Applying descriptive statistics on the set of data, the frequency of the students’ and the tutors’ 
participation in the discussion forum, as well as the distribution of the messages exchanged, the 
distribution of the starting posts and the distribution of the threads, were calculated. Based on 
these statistics the active students, who regularly participate in the discussions, and the less active 
students who mainly browse the forum searching for assignment solutions, without really 
contributing, were identified. Further analysis of the data focused on the active students. 

Text mining of forum data 

In this study, our analysis started by extracting the text of the messages that appeared in the 
discussion forum. The text of these messages was converted to a corpus, after removing the 
punctuations, the numbers and the hyperlinks, and then the corpus was transformed in order to 
build a document-term matrix. In this matrix, each row represents a term, each column 
represents a document and an entry in this matrix is the number of the occurrences of the term 
in the document. 

The major problem encountered, concerned the word stemming. In order to overcome this 
problem as well as to reduce the dimension of the matrix, a dictionary was created. This 
dictionary included those words with the highest frequency in the corpus, which are directly 
related with specific terms pertaining to the learning materials of the module under study. 
Thereby, only the words that were included in the dictionary are presented in the matrix. 
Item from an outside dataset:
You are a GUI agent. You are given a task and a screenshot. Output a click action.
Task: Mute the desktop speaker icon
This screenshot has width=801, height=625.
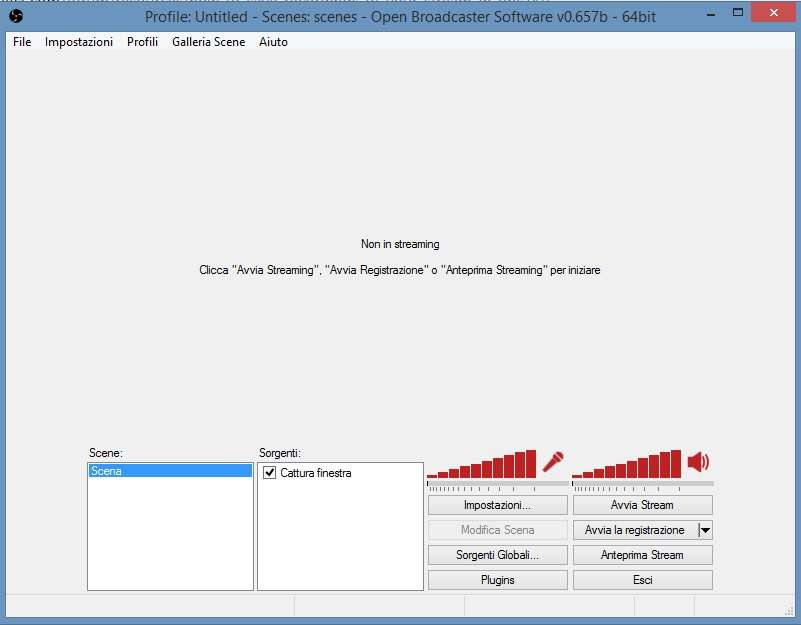(698, 462)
Parameters, such as the Term Frequency and Term Associations, were calculated based on the 
document-term matrix. Terms with frequency greater or equal than ten, were finally included in 
further analysis and discussion. 

Network of students 

A network of students based on their co-occurrence in the same thread was created. Each node 
represents a student and each edge represents a correlation between two students. The label size 
of vertices in the graph is based on the degree of the students’ participation. Thicker edges 
represent higher degree of correlation. 

Sentiment analysis 

Sentiment analysis is utilized in different levels: (a) sentence level, (b) document level and (c) 
corpus level (Liu, 2012). Opinion words are considered important elements for all levels. Such 
words were identified in text documents, by using a dictionary of the English language, with 
terms of known polarity. However, there is a limited amount of such material in Greek language. 
In our analysis, the active students and the less active students were identified. Additionally, the 
overall polarity of the messages of the active students in relevance to their performance outcome 
was examined. Lastly, for the analysis of the data available in Greek language, NioSto 
(Agathangelou et al., 2014), a software application that implements an opinion word extraction 
algorithm along with a dictionary-based sentiment classification, was used. The approach 
implemented by NioSto detects opinion words and classifies sentiment polarity of a message in 
one of the three categories: positive, neutral, or negative.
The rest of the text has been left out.